--- Texto escolhido ---
****
A sua descrição encaixa na perfeição no retrato grotesco dos medíocres que "descem" à política (e ao poder) nos dias de hoje. 
Pobre país de quase 900 anos entregue a homens sem estatura moral, nem ética, personalidades narcísicas «do vulgar aldrabão que, se for dotado de uma esperteza acima da média, pode provocar muitos estragos aos seus semelhantes». (Eficazes no mal, quem para o bem não presta...)
 E é dramático que os estragos nos estejam a acontecer por livre escolha, por indiferença, ou pior, por indigência subserviente de quem tem de sobreviver.
 Teme-se que esta inércia e esta perigosa anomia de país velho, pobre e sem ânimo nos conduza a um ponto de não-retorno _ ou a um beco sem saída onde voluntariamente nos enfiámos.
****
--- Excerto dos dados ---
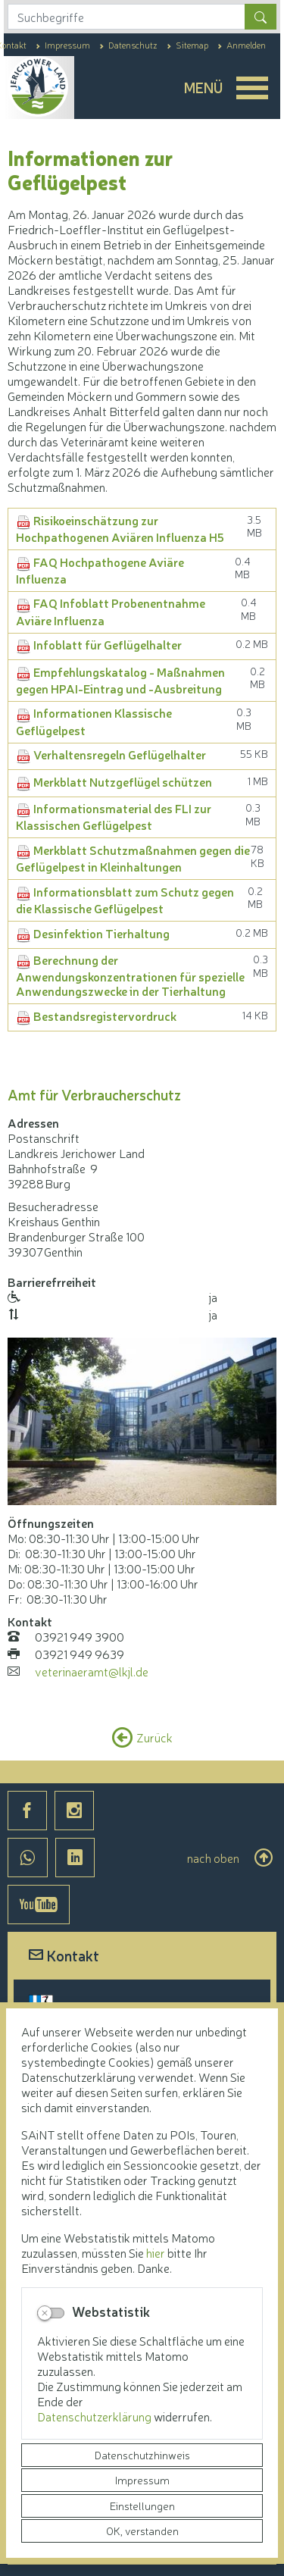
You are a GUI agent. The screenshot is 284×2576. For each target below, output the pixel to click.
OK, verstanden (142, 2530)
****
--- Pedido A ---
Copie tal e qual a parte do texto sobre a política e o país que vai desde "Pobre país de" até "tem de sobreviver.", incluindo estas palavras.
--- Pedido B ---
Dê seguimento ao texto sobre a política e o país, começando logo depois da última frase.

--- Resposta A ---
Pobre país de quase 900 anos entregue a homens sem estatura moral, nem ética, personalidades narcísicas «do vulgar aldrabão que, se for dotado de uma esperteza acima da média, pode provocar muitos estragos aos seus semelhantes». (Eficazes no mal, quem para o bem não presta...)
 E é dramático que os estragos nos estejam a acontecer por livre escolha, por indiferença, ou pior, por indigência subserviente de quem tem de sobreviver.

--- Resposta B ---
Impressionou-me um texto que li há  dias, sobre a possibilidade de Portugal se extinguir, desaparecer:
«(...) Como todo o corpo que não renova as células, a morte é o destino mais que provável. E Portugal é um corpo a morrer, rapidamente, muito porque aquilo a que chamamos “república portuguesa” está a sugar os recursos que precisávamos.
 A escolha que nós, as “células” velhas, podemos ter de fazer é se queremos salvar Portugal(...)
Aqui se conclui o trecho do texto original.